In selecting an adviser, issuers should look for the following attributes:
- Selective targeting of investors based upon substantive relationships
- Relationships with strategic, institutional investors
- Assistance with SEC compliance and exemptions from registration
Guidance for Investors
From the investor's perspective, an adviser should have the procedures in place to conduct the appropriate level of due diligence on an opportunity and a commitment to compliance to ensures that the advisers only present opportunities that align with the investor's objectives.

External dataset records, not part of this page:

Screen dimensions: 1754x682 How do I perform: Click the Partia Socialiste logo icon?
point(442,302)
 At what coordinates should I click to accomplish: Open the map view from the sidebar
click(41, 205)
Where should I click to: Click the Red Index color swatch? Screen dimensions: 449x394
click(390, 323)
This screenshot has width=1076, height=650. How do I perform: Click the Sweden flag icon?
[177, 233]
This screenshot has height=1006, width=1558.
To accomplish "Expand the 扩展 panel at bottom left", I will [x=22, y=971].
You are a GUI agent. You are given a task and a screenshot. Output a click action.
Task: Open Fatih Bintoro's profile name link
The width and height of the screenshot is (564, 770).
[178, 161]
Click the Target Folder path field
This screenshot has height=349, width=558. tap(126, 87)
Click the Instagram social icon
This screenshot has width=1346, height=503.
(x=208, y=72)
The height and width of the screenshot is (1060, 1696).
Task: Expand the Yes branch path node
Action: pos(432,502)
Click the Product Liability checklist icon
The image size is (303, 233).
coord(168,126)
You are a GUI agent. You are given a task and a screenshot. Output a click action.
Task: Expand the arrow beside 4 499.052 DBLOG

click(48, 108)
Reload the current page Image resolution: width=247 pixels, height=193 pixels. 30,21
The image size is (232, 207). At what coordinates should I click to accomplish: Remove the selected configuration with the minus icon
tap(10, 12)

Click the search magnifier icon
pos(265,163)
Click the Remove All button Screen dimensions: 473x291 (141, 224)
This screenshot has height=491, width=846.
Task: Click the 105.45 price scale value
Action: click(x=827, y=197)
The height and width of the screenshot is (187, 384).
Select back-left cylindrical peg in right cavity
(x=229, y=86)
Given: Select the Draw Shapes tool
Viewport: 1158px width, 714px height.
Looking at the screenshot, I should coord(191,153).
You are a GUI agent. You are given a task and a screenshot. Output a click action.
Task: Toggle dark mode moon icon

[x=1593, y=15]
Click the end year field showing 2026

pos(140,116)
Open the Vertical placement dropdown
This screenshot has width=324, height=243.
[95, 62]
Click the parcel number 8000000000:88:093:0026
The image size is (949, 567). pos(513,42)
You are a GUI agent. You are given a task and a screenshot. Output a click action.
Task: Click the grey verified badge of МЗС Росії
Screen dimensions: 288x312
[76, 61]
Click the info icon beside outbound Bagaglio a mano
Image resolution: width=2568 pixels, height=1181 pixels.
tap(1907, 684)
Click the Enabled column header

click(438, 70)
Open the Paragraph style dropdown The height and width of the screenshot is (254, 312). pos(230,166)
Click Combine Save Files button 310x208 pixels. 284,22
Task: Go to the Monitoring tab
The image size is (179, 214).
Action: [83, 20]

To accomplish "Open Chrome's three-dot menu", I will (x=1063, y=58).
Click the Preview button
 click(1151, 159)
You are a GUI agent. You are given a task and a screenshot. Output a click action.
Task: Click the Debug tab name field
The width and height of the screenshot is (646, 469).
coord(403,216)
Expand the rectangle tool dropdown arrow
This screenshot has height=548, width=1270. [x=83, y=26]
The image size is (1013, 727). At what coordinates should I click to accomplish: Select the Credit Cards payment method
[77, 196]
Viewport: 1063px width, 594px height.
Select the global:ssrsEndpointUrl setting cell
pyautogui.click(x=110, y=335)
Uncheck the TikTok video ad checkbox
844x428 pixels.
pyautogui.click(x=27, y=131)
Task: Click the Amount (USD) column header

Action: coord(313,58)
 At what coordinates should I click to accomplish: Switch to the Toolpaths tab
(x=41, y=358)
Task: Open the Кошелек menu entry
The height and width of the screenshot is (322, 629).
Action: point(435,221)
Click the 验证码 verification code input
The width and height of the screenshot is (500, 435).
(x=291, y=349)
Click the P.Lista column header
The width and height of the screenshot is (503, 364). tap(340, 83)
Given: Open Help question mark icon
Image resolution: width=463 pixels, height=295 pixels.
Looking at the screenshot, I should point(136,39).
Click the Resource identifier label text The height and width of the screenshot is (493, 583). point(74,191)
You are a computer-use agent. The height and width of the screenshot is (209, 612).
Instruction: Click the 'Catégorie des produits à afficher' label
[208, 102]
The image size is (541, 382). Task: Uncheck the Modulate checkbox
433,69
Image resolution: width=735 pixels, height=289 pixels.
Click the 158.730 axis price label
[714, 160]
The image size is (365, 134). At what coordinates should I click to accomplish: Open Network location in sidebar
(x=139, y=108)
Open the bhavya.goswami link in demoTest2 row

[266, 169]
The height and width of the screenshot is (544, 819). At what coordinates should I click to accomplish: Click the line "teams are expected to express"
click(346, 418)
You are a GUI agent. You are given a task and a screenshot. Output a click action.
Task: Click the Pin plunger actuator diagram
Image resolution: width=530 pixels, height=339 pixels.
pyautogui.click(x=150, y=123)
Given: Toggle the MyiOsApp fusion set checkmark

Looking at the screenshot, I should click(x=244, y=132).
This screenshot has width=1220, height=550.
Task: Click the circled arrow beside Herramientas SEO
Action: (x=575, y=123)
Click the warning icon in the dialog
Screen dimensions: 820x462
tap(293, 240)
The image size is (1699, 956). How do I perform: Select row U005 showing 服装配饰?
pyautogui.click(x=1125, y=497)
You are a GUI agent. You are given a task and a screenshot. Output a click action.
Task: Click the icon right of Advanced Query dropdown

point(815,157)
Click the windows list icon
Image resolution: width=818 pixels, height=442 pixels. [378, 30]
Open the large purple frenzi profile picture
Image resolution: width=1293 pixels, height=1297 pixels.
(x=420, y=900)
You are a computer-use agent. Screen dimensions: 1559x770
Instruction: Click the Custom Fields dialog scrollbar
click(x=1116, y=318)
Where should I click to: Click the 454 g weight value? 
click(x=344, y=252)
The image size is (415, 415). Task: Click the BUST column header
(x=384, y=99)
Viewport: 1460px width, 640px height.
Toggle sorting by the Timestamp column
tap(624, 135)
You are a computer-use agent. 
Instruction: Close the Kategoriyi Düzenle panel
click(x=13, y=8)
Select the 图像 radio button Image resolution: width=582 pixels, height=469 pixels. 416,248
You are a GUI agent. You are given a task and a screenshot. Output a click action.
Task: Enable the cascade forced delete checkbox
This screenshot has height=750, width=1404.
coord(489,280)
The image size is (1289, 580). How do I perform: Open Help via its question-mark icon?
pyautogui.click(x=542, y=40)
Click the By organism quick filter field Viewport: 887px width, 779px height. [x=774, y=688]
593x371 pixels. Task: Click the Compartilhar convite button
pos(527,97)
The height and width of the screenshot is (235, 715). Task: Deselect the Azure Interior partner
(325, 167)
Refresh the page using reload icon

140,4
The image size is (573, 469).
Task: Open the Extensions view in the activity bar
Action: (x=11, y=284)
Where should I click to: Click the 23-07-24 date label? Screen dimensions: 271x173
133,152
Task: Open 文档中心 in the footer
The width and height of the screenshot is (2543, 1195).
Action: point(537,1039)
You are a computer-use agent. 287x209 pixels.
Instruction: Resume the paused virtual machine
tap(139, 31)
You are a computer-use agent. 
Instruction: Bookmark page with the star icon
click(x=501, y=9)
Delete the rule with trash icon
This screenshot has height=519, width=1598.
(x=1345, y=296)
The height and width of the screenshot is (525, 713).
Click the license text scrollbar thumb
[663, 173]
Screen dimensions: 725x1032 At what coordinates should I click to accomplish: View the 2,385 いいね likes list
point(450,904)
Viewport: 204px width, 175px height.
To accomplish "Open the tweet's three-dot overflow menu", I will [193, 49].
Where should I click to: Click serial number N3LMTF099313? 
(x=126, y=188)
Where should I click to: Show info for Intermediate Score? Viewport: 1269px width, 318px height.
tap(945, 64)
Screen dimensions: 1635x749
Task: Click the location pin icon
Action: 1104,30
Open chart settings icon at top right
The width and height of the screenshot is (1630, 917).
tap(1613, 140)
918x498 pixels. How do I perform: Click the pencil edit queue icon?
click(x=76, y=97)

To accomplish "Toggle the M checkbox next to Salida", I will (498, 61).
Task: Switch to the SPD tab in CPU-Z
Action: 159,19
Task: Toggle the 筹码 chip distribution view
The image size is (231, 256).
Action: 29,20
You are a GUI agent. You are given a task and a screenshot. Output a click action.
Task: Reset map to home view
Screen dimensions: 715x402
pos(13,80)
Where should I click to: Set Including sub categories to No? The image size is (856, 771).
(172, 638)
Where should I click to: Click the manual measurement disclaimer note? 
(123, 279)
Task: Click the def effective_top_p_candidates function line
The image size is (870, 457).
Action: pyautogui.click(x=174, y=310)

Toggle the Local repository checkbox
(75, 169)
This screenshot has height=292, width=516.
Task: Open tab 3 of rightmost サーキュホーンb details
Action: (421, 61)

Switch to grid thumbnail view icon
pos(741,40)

In selecting an adviser, investors should look for the following attributes:
- Multi-tiered due diligence process prior to approval for distribution
- Anti-money laundering and "Know Your Customer" background checks on all parties
- Investment opportunities presented must be suitable to the investor's objectives
Strategic Mergers & Acquisitions
Mergers & acquisitions present unique challenges due to their complex structuring, the sophistication of the parties, and the enormous investment of time and money. Success requires a multi-faceted set of skills. Rich experience in investment banking, private equity, legal, and accounting fields are all a plus. Advisory services should be proactive and help companies and their stakeholders develop and execute successful exit strategies throughout a long-term client relationship.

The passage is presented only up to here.